> Requirement
Retype exactly the lines below, beginning with the first and ending with the line where "Video (77, 125)" appears.

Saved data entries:
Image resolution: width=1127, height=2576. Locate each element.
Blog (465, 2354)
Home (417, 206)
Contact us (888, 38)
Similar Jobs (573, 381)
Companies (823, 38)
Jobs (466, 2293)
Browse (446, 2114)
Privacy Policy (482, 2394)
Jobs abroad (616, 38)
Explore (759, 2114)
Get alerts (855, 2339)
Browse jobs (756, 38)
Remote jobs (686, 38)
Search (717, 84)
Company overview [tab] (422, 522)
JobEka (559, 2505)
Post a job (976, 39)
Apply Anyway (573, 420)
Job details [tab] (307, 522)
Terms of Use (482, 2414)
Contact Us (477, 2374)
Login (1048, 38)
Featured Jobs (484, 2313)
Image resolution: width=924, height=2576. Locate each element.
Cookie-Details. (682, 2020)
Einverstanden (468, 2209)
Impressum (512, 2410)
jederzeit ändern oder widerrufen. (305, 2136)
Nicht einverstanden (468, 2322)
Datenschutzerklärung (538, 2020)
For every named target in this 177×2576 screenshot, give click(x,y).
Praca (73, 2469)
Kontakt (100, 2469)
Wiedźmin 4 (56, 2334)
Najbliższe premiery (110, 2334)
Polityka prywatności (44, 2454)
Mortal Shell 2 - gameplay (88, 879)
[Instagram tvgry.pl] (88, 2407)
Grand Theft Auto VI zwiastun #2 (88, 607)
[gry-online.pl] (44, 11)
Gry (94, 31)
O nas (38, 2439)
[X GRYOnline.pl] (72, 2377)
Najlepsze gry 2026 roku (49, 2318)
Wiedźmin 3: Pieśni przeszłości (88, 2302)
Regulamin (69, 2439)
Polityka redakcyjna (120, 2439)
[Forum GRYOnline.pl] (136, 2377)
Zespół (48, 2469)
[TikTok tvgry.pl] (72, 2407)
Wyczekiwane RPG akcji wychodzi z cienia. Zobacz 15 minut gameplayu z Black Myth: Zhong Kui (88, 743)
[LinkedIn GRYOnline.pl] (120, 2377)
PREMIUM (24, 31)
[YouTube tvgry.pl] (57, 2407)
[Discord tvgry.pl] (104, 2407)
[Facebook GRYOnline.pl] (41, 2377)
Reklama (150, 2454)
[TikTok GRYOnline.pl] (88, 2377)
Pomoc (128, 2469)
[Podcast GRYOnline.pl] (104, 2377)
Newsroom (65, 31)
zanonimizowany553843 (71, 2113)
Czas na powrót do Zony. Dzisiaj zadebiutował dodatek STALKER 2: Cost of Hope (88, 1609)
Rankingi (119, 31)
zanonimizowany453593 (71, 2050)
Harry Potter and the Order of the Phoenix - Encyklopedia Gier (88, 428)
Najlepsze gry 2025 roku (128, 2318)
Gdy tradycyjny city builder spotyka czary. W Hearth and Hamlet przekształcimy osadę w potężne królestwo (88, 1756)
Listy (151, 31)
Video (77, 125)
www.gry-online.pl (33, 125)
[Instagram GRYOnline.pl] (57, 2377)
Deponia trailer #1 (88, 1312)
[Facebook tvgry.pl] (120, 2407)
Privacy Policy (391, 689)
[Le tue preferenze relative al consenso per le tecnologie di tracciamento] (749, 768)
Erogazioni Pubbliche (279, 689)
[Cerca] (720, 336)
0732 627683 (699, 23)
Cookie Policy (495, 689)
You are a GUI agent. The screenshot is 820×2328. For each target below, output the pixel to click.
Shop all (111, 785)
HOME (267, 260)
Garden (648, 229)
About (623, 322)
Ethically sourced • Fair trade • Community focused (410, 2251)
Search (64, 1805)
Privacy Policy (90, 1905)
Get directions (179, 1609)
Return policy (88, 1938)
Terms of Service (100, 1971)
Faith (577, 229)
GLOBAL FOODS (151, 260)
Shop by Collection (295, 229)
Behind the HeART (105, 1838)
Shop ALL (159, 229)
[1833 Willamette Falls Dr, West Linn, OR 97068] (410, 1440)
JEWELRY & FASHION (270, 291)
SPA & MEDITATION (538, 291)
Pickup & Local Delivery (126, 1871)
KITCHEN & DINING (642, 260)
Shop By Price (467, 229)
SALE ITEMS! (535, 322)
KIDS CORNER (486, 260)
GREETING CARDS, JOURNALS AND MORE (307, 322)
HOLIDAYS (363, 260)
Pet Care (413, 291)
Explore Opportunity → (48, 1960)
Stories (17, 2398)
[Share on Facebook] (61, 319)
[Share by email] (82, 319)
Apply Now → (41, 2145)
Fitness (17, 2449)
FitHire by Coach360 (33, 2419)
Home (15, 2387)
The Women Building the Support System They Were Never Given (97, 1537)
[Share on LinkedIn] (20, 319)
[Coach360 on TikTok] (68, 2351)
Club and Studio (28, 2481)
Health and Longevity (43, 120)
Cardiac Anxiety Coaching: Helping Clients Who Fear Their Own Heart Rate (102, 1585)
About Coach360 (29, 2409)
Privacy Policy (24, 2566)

> Answer below
Image resolution: width=1127, height=2576. Locate each element.
Blog (465, 2354)
Home (417, 206)
Contact us (888, 38)
Similar Jobs (573, 381)
Companies (823, 38)
Jobs (466, 2293)
Browse (446, 2114)
Privacy Policy (482, 2394)
Jobs abroad (616, 38)
Explore (759, 2114)
Get alerts (855, 2339)
Browse jobs (756, 38)
Remote jobs (686, 38)
Search (717, 84)
Company overview [tab] (422, 522)
JobEka (559, 2505)
Post a job (976, 39)
Apply Anyway (573, 420)
Job details [tab] (307, 522)
Terms of Use (482, 2414)
Contact Us (477, 2374)
Login (1048, 38)
Featured Jobs (484, 2313)
Image resolution: width=924, height=2576. Locate each element.
Cookie-Details. (682, 2020)
Einverstanden (468, 2209)
Impressum (512, 2410)
jederzeit ändern oder widerrufen. (305, 2136)
Nicht einverstanden (468, 2322)
Datenschutzerklärung (538, 2020)
For every named target in this 177×2576 screenshot, give click(x,y).
Praca (73, 2469)
Kontakt (100, 2469)
Wiedźmin 4 (56, 2334)
Najbliższe premiery (110, 2334)
Polityka prywatności (44, 2454)
Mortal Shell 2 - gameplay (88, 879)
[Instagram tvgry.pl] (88, 2407)
Grand Theft Auto VI zwiastun #2 (88, 607)
[gry-online.pl] (44, 11)
Gry (94, 31)
O nas (38, 2439)
[X GRYOnline.pl] (72, 2377)
Najlepsze gry 2026 roku (49, 2318)
Wiedźmin 3: Pieśni przeszłości (88, 2302)
Regulamin (69, 2439)
Polityka redakcyjna (120, 2439)
[Forum GRYOnline.pl] (136, 2377)
Zespół (48, 2469)
[TikTok tvgry.pl] (72, 2407)
Wyczekiwane RPG akcji wychodzi z cienia. Zobacz 15 minut gameplayu z Black Myth: Zhong Kui (88, 743)
[LinkedIn GRYOnline.pl] (120, 2377)
PREMIUM (24, 31)
[YouTube tvgry.pl] (57, 2407)
[Discord tvgry.pl] (104, 2407)
[Facebook GRYOnline.pl] (41, 2377)
Reklama (150, 2454)
[TikTok GRYOnline.pl] (88, 2377)
Pomoc (128, 2469)
[Podcast GRYOnline.pl] (104, 2377)
Newsroom (65, 31)
zanonimizowany553843 (71, 2113)
Czas na powrót do Zony. Dzisiaj zadebiutował dodatek STALKER 2: Cost of Hope (88, 1609)
Rankingi (119, 31)
zanonimizowany453593 (71, 2050)
Harry Potter and the Order of the Phoenix - Encyklopedia Gier (88, 428)
Najlepsze gry 2025 roku (128, 2318)
Gdy tradycyjny city builder spotyka czary. W Hearth and Hamlet przekształcimy osadę w potężne królestwo (88, 1756)
Listy (151, 31)
Video (77, 125)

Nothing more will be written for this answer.